En effet, la baisse des cotisations résulte de deux éléments exceptionnels : le changement de mode d’imputation de la taxe CMU-C au 1er janvier 2011 et la mise en place, puis le doublement, de la TSCA (taxe spéciale sur les conventions d’assurance), que les institutions de prévoyance ont choisi de répercuter de façon raisonnable.

Dans le même temps, la diffusion de la complémentaire santé d’entreprise se poursuit grâce au dynamisme de la négociation collective de branches.
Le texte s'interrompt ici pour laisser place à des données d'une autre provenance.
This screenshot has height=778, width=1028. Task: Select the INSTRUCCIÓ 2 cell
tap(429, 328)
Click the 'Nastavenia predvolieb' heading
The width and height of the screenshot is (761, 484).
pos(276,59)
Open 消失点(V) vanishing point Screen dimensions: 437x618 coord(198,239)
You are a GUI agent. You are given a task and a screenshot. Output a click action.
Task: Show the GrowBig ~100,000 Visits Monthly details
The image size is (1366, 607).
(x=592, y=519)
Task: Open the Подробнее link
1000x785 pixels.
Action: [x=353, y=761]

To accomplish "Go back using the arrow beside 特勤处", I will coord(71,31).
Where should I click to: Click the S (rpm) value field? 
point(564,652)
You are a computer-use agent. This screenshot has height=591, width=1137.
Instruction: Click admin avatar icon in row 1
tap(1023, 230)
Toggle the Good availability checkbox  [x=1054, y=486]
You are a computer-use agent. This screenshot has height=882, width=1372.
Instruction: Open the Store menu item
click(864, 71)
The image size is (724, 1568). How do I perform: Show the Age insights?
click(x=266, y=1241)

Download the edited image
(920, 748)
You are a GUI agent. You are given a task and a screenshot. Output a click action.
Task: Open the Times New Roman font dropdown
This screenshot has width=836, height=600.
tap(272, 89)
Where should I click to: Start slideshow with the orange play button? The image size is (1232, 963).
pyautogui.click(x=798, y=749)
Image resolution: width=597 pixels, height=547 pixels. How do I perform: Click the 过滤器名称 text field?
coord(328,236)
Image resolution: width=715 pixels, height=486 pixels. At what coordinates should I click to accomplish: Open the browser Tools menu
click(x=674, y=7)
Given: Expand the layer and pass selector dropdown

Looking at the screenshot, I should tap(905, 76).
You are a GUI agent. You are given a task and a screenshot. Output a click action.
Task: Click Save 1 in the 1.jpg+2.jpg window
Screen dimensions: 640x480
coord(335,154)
Ainsi, 60 conventions collectives prévoient au 1er janvier 2012 un régime obligatoire de frais de santé. Il est à noter que ces accords se développent de plus en plus dans des branches d’activités où prédominent les TPE/PME comme les hôtels-cafés-restaurants, le cartonnage ou encore la charcuterie de détail.

« Dans ce contexte économique difficile, les institutions de prévoyance ont poursuivi leurs investissements notamment en développant des réseaux de soins et des expérimentations en matière de prévention santé, tout en cherchant à réduire la charge financière qui pèse sur les entreprises. Leur objectif est clairement de maîtriser le coût pour les entreprises et les salariés,
et de diminuer le reste à charge pour ces derniers. Leurs initiatives visent également à favoriser l’accès aux soins du plus grand nombre et à réduire, à terme, les charges pour l’assurance maladie obligatoire
», rappelle Jean-Louis Faure, délégué général du CTIP.
 

La prévoyance également sous contrainte

Les cotisations décès-incapacité-invalidité ont enregistré une progression de 4,6 % en 2011 à 5,4 milliards d’euros. Cette hausse est principalement due à l’impact de la réforme des retraites de 2010 qui a conduit à l’allongement de la durée d’indemnisation en incapacité-invalidité. Une tendance que l’on retrouve en matière de prestations avec une progression de 7 % à 4,8 milliards d’euros.

Pour ce qui concerne les garanties dépendance proposées par les institutions de prévoyance, elles restent à un niveau comparable à 2010 avec 25 millions d’euros.
 

Une solvabilité maintenue malgré des résultats en demi-teinte

Le choix des institutions de prévoyance de privilégier les entreprises et les salariés en limitant la hausse des cotisations s’est fait au prix d’une dégradation de leur résultat net qui ressort à 263 millions d’euros, en baisse de 64 %. Toutefois, grâce à une gestion responsable de leurs fonds propres, les institutions de prévoyance couvrent en moyenne 4,5 fois l’exigence de marge de solvabilité réglementaire actuelle, ce qui confirme leur solidité financière pour faire face à l’évolution attendue de la réglementation
Solvabilité 2.

Ces résultats sont la preuve que la gestion paritaire peut être garante d’une protection sociale responsable et véritablement solidaire. Aujourd’hui, grâce aux accords collectifs d’entreprise et de branche, les institutions de prévoyance couvrent plus de 13 millions de salariés en prévoyance et 6,5 millions en complémentaire santé.